Ao escolher mudar de carreira, existem diversas formas de fazer isso. O medo, a incerteza e a comodidade provavelmente farão um contraponto aos sonhos, cansaço e infelicidade. Então, para poder tomar a melhor decisão, faça a mesma pergunta com visões diferentes:

“A razão é uma parte nossa que buscar o caminho certo e teme muito a crítica. O lado emocional quer seguir o que dá prazer, o que faz feliz. Já a sensação vai pensar no palpável, quanto dinheiro vai ganhar, como fazer uma transição com menos risco, como será viável a transição. Por fim, a intuição vai questionar se o dia a dia o fará feliz, como, a longo prazo, essa transição irá te satisfazer e se você alcançará seu propósito. Nossos erros estão relacionados a tomadas de decisão que ouvem só uma dessas dimensões, uma e meia, duas. Portanto, um pedaço enorme dessa tomada de decisão, está cega. “

Rebeca também ressalta que, após a escolha, também é importante questionar quem vai valorizar o seu trabalho. Se alguém fosse te contratar, te convidar para fazer alguma coisa, quem seria? Para quem você teria valor? Se você fosse um tempero, que prato você temperaria?

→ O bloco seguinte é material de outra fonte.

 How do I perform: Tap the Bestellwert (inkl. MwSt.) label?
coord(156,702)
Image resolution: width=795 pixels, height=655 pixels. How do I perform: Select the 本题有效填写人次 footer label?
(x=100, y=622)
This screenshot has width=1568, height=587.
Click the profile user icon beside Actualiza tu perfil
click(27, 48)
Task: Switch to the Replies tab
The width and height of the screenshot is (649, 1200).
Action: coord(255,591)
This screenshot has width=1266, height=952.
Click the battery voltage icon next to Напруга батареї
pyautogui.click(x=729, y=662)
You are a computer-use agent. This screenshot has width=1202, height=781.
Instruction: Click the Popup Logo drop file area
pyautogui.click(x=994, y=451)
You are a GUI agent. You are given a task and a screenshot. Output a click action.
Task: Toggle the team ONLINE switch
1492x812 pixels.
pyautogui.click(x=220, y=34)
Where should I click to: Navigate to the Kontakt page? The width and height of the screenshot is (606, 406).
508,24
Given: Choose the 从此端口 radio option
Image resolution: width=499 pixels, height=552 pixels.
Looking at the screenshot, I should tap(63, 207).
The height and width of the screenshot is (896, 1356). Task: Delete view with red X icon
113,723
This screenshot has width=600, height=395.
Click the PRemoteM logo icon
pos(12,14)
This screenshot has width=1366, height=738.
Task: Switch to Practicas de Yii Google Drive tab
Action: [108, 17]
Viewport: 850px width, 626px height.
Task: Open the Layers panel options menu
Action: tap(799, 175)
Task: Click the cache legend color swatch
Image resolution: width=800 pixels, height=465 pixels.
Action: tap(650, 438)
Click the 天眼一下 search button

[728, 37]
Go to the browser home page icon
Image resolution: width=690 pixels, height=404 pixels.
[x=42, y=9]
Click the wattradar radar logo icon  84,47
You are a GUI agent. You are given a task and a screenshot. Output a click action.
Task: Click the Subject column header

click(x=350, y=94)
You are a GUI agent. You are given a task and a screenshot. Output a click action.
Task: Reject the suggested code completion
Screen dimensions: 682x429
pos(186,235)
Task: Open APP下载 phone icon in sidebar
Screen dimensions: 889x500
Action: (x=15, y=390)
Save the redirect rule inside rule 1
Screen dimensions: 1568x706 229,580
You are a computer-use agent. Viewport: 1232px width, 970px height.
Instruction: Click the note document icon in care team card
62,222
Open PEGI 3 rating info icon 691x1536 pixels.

“Naquela frase popular ‘jogar pérolas aos porcos’, as vezes você é uma pérola que está se lançando em um lugar que não é reconhecida. Um famoso violinista que cobra centenas para a entrada de um concerto recebe centavos se tocar no metrô. Então se pergunte, para quem eu sou importante? “

Ou seja…
1) Tente não agradar nem culpar ninguém, o responsável pela realização do seu futuro é apenas você.
2) O trabalho não precisa ser desagradável. Se dedicar é importante, mas cuidado para não tentar permanecer em uma área que não te agrada.
3) Pense nos quatro lados da mente: razão, emoção, sensação e intuição.
4) Procure onde você e seu trabalho serão valorizados.